Task-global state (task actor): session transcript, session model, session runtime status, sandbox identity, task status, branch name, PR state. These are shared across all users viewing the task — that is correct behavior.

Do not store per-user preferences, selections, or ephemeral UI state on shared actors. If a field's value should differ between two users looking at the same task, it belongs on the user actor.

Audit Log Maintenance

Every new action or command handler that represents a user-visible or workflow-significant event must append to the audit log actor. The audit log must remain a comprehensive record of significant operations.

Debugging Actors

RivetKit Inspector UI

The RivetKit inspector UI at http://localhost:6420/ui/ is the most reliable way to debug actor state in local development. The inspector HTTP API (/inspector/workflow-history) has a known bug where it returns empty {} even when the workflow has entries — always cross-check with the UI.

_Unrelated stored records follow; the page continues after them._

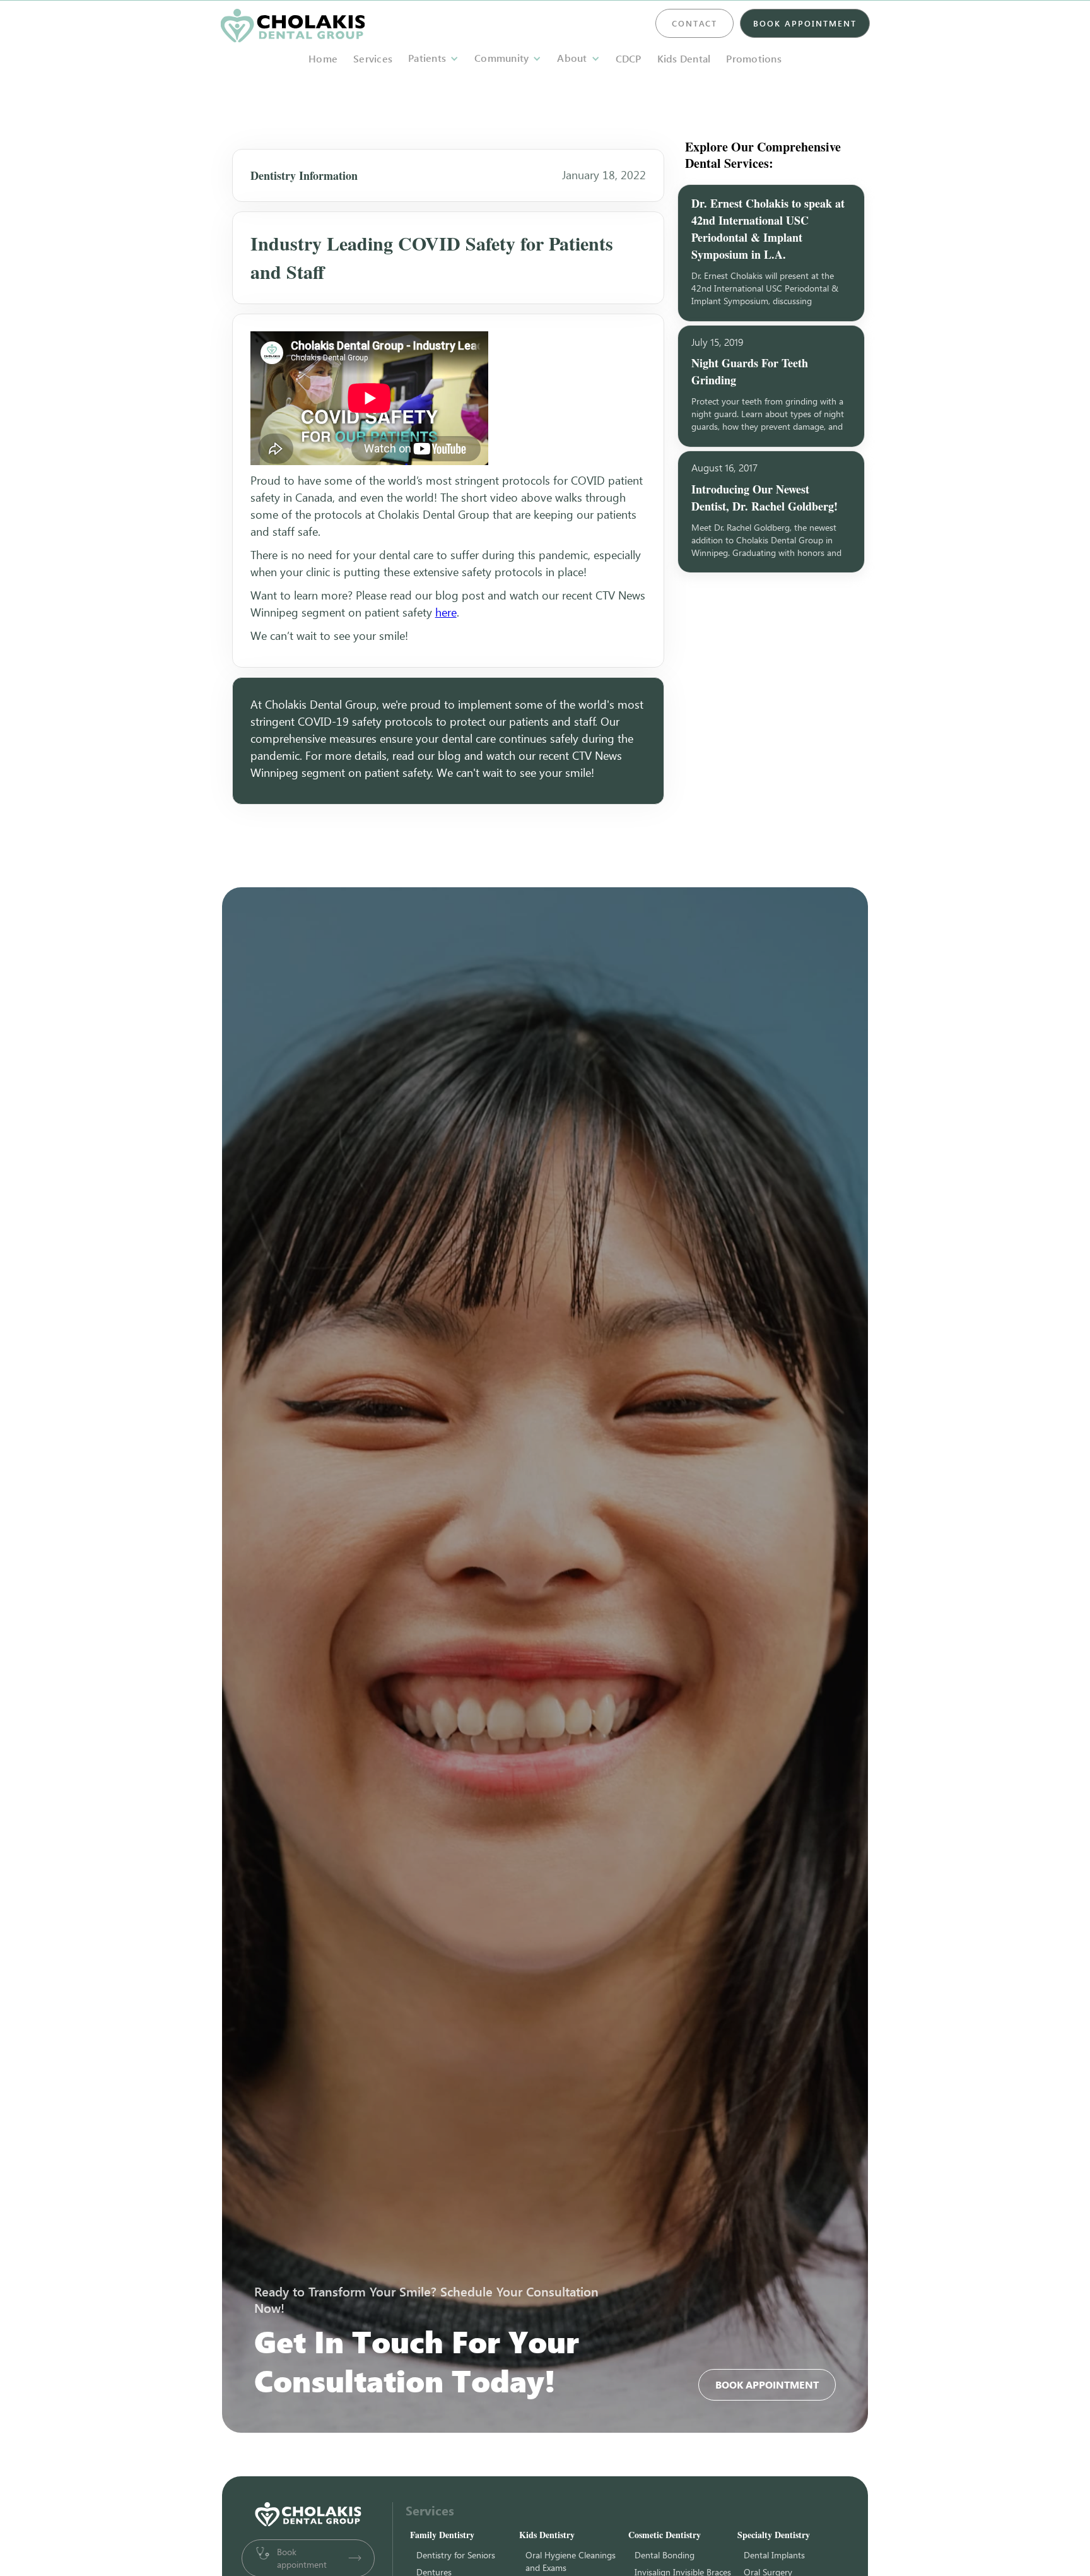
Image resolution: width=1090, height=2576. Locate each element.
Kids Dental (684, 58)
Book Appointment (805, 23)
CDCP (629, 58)
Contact (694, 23)
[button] (433, 58)
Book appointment (767, 2385)
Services (372, 58)
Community (501, 57)
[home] (292, 26)
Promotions (754, 58)
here (446, 612)
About (572, 57)
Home (322, 58)
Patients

Useful inspector URL pattern:

http://localhost:6420/ui/?u=http%3A%2F%2F127.0.0.1%3A6420&ns=default&r=default&n=[%22<actor-name>%22]&actorId=<actor-id>&tab=<tab>

Tabs: workflow, database, state, queue, connections, metadata.

To find actor IDs:

curl -s 'http://127.0.0.1:6420/actors?name=organization'

To query actor DB via bun (inside container):

docker compose -f compose.dev.yaml exec -T backend bun -e '
  var Database = require("bun:sqlite");
  var db = new Database("/root/.local/share/foundry/rivetkit/databases/<actor-id>.db", { readonly: true });
  console.log(JSON.stringify(db.query("SELECT name FROM sqlite_master WHERE type=?").all("table")));
'

To call actor actions via inspector:

curl -s -X POST 'http://127.0.0.1:6420/gateway/<actor-id>/inspector/action/<actionName>' \
  -H 'Content-Type: application/json' -d '{"args":[{}]}'

Known inspector API bugs

  • GET /inspector/workflow-history may return {"history":{}} even when workflow has run. Use the UI's Workflow tab instead.
  • GET /inspector/queue is reliable for checking pending messages.
  • GET /inspector/state is reliable for checking actor state.

Maintenance

  • Keep this file up to date whenever actor ownership, hierarchy, or lifecycle responsibilities change.
  • If the real actor tree diverges from this document, update this document in the same change.
  • When adding, removing, or renaming coordinator index tables, update the hierarchy diagram above in the same change.
  • When adding a new coordinator index table in a schema file, add a doc comment identifying which child actor it indexes (pattern: /** Coordinator index of {ChildActor} instances. ... */).